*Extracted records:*
-=-=-

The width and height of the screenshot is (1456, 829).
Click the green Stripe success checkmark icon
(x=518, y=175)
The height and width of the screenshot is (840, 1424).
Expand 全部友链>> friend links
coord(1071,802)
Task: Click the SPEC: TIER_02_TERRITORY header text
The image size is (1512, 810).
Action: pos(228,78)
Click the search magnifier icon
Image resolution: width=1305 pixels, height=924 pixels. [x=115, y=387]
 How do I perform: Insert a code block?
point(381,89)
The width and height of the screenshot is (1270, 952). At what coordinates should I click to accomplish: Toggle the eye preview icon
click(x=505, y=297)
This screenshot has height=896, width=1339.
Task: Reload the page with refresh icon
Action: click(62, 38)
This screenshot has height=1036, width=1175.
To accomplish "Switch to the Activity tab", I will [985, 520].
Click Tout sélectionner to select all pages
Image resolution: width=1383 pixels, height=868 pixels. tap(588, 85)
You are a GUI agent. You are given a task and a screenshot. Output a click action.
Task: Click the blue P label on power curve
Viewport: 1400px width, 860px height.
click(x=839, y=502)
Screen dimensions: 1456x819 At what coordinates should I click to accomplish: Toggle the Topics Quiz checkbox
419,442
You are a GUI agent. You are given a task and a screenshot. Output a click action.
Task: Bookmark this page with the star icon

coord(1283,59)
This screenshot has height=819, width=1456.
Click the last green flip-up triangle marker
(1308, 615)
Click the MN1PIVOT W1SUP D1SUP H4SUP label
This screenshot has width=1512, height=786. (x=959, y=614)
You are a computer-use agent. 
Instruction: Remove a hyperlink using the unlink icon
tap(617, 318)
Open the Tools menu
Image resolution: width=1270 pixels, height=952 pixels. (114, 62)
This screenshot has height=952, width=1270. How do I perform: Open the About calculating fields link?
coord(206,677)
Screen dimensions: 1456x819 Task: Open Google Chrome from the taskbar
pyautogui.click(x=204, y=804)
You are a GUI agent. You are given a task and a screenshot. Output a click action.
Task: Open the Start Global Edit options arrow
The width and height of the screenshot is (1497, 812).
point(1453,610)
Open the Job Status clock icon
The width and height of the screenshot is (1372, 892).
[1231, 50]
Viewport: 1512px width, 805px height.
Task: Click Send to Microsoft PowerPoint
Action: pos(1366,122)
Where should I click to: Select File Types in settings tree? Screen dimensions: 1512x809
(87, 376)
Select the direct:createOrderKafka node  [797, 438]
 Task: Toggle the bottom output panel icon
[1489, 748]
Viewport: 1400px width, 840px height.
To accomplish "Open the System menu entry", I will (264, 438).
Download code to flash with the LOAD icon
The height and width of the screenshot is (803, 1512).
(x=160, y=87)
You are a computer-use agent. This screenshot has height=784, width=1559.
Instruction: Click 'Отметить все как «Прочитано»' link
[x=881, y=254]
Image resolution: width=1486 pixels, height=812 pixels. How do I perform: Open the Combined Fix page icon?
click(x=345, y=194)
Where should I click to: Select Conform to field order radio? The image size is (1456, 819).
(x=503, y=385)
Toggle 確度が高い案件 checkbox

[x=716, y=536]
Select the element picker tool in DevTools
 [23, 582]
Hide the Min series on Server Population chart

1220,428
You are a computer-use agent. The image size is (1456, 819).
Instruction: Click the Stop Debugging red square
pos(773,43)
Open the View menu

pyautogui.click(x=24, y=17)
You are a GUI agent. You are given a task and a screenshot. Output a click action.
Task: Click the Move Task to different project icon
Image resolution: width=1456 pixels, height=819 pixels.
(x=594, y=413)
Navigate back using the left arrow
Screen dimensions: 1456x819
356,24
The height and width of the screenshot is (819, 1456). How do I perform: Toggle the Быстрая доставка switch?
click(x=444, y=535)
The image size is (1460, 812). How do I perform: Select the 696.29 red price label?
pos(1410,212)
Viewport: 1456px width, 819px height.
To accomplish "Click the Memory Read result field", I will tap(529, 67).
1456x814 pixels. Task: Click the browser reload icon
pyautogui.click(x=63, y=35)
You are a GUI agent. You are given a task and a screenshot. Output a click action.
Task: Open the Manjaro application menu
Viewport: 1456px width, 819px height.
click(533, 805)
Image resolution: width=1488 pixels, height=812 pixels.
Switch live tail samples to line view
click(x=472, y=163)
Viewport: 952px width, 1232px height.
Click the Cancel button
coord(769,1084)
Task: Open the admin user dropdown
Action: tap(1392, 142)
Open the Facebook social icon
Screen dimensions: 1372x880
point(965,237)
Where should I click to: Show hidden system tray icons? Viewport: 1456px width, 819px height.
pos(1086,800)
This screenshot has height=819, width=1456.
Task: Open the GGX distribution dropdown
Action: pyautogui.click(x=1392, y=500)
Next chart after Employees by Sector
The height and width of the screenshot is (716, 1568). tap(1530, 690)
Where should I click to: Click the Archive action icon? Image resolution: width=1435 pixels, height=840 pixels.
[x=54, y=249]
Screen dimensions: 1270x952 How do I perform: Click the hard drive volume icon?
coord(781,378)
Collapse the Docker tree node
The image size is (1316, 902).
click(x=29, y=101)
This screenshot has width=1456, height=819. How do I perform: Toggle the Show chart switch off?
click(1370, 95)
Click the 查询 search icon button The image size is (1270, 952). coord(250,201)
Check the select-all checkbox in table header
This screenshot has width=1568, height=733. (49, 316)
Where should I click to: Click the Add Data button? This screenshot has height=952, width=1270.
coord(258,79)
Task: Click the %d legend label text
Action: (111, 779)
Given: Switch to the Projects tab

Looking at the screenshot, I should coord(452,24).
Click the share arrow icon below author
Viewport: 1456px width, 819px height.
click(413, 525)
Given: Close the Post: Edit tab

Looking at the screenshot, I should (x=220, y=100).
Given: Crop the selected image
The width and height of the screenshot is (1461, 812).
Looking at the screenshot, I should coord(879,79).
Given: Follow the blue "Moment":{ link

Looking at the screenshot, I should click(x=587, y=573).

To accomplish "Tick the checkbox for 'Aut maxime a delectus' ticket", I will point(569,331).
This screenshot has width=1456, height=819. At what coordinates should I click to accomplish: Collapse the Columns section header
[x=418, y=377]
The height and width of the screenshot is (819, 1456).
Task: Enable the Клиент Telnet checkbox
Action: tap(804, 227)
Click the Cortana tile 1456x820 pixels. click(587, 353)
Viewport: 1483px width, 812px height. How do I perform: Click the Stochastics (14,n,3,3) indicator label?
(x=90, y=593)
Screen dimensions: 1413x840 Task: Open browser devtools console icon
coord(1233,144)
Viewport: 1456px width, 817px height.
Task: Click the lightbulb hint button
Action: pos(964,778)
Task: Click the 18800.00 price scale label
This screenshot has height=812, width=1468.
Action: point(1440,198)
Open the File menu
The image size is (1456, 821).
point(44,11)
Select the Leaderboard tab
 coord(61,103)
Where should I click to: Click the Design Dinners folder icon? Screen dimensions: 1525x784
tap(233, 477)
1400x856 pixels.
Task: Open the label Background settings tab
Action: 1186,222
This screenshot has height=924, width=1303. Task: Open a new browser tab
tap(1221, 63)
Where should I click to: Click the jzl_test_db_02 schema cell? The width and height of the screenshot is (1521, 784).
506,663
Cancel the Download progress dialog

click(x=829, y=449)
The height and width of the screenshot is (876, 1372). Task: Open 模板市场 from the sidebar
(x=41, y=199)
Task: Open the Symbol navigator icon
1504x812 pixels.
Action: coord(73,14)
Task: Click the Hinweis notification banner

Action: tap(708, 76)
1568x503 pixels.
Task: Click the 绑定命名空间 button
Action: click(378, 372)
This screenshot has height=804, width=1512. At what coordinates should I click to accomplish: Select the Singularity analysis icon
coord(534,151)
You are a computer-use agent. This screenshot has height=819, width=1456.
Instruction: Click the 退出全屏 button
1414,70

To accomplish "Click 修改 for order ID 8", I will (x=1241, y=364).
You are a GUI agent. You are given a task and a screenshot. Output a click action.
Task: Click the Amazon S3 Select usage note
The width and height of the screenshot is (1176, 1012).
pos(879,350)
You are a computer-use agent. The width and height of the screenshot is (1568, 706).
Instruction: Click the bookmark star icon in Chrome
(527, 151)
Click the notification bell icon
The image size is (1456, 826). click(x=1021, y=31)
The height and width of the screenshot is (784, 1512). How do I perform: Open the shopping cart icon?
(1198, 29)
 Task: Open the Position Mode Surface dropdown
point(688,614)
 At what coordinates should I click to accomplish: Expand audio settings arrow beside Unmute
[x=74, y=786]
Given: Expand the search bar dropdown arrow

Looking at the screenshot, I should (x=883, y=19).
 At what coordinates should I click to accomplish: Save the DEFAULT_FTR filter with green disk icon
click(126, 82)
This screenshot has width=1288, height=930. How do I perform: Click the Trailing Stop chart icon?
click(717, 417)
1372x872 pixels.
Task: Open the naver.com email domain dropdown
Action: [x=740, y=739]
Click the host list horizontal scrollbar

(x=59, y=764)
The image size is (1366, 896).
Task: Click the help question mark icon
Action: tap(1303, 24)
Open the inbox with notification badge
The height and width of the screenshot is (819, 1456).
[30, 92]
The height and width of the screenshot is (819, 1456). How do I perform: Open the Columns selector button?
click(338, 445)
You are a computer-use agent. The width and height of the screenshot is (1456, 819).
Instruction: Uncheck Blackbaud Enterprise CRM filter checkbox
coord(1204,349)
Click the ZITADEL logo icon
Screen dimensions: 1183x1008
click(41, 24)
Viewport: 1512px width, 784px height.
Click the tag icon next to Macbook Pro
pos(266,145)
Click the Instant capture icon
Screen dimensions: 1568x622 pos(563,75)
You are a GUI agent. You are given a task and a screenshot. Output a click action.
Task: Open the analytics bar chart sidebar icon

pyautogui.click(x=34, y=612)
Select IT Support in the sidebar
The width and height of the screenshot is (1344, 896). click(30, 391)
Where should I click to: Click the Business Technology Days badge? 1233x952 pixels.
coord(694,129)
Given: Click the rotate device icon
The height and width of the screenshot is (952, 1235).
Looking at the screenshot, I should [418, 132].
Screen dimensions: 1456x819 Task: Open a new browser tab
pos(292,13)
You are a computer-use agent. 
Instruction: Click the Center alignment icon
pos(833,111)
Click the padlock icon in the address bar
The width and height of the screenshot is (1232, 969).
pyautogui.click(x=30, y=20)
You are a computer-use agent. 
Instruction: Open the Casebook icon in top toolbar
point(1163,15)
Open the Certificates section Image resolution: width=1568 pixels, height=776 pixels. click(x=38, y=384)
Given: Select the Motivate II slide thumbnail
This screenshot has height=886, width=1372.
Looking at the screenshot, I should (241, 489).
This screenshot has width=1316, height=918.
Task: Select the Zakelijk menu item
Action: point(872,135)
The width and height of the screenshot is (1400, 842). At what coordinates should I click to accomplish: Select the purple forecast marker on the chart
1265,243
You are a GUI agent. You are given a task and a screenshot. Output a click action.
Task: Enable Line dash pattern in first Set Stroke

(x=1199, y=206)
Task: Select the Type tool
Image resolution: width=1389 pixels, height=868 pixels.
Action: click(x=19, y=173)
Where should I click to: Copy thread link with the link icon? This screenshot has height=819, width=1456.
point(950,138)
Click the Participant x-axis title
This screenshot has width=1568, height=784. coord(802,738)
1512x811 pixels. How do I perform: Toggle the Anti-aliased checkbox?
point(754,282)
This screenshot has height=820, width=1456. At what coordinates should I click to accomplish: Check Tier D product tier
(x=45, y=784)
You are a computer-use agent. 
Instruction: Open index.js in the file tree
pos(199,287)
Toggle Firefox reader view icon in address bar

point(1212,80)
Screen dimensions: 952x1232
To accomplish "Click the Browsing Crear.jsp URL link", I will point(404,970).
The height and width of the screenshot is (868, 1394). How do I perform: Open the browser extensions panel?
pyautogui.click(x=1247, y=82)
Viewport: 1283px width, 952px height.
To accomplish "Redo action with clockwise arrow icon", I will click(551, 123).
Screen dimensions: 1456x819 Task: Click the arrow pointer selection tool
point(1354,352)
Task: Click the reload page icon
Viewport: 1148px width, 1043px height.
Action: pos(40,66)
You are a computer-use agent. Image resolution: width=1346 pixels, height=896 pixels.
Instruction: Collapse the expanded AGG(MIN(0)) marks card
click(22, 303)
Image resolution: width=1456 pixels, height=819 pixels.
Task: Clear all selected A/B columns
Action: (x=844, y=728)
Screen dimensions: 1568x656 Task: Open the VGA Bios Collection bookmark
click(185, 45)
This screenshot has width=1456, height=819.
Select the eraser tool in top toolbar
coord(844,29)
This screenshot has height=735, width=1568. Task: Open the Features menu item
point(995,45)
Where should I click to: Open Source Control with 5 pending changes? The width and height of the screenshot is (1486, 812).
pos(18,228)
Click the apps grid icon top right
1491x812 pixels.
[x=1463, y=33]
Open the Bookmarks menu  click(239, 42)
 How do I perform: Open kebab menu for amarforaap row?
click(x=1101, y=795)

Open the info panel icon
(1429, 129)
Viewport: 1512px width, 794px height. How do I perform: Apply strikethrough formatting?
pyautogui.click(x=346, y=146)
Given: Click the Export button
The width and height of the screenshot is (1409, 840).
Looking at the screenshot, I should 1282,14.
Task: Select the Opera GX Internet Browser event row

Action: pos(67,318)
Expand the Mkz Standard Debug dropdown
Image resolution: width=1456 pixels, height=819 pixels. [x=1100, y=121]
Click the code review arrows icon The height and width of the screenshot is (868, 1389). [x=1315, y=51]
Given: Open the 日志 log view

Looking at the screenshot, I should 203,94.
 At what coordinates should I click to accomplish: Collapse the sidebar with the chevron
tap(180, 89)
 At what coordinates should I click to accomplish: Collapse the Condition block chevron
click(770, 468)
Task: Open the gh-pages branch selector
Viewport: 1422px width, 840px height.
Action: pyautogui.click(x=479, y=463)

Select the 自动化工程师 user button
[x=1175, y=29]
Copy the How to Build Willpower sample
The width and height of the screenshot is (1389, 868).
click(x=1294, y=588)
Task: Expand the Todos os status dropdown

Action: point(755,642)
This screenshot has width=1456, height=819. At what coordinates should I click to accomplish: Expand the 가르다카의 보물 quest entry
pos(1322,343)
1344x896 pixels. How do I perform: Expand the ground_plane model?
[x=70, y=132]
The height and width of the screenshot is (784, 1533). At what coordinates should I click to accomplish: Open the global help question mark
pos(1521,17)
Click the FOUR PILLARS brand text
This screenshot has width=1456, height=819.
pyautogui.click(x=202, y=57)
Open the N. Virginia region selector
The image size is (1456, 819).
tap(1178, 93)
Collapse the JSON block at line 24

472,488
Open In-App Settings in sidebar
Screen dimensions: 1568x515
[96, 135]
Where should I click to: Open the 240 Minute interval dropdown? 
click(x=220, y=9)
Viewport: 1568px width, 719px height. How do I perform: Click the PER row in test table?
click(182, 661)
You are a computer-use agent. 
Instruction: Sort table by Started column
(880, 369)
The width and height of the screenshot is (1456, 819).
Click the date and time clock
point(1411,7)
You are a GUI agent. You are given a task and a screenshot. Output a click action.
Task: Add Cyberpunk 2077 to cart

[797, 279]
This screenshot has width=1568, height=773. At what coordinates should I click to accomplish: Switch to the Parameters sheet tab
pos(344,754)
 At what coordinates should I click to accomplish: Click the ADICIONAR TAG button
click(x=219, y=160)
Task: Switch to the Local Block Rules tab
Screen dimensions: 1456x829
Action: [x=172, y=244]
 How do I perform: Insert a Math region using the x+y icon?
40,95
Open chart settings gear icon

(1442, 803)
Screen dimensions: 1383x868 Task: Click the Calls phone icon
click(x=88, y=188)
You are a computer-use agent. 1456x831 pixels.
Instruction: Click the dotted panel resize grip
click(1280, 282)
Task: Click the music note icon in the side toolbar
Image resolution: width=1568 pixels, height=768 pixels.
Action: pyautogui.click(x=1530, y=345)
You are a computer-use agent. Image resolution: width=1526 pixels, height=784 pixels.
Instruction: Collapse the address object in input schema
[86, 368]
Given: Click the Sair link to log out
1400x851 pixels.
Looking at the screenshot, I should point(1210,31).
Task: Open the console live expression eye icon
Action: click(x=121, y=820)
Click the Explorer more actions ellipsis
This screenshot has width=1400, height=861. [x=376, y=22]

-=-=-

*What the task requires:*
The lines above starting at the one that contains "Open the File menu" and ending at the one that contains "Task: Click the Amazon S3 Select usage note" must be transcribed exactly, and no other lines may appear.

*Task answer:*
Open the File menu
The image size is (1456, 821).
point(44,11)
Select the Leaderboard tab
 coord(61,103)
Where should I click to: Click the Design Dinners folder icon? Screen dimensions: 1525x784
tap(233, 477)
1400x856 pixels.
Task: Open the label Background settings tab
Action: 1186,222
This screenshot has height=924, width=1303. Task: Open a new browser tab
tap(1221, 63)
Where should I click to: Click the jzl_test_db_02 schema cell? The width and height of the screenshot is (1521, 784).
506,663
Cancel the Download progress dialog

click(x=829, y=449)
The height and width of the screenshot is (876, 1372). Task: Open 模板市场 from the sidebar
(x=41, y=199)
Task: Open the Symbol navigator icon
1504x812 pixels.
Action: coord(73,14)
Task: Click the Hinweis notification banner

Action: tap(708, 76)
1568x503 pixels.
Task: Click the 绑定命名空间 button
Action: click(378, 372)
This screenshot has height=804, width=1512. At what coordinates should I click to accomplish: Select the Singularity analysis icon
coord(534,151)
You are a computer-use agent. This screenshot has height=819, width=1456.
Instruction: Click the 退出全屏 button
1414,70

To accomplish "Click 修改 for order ID 8", I will (x=1241, y=364).
You are a GUI agent. You are given a task and a screenshot. Output a click action.
Task: Click the Amazon S3 Select usage note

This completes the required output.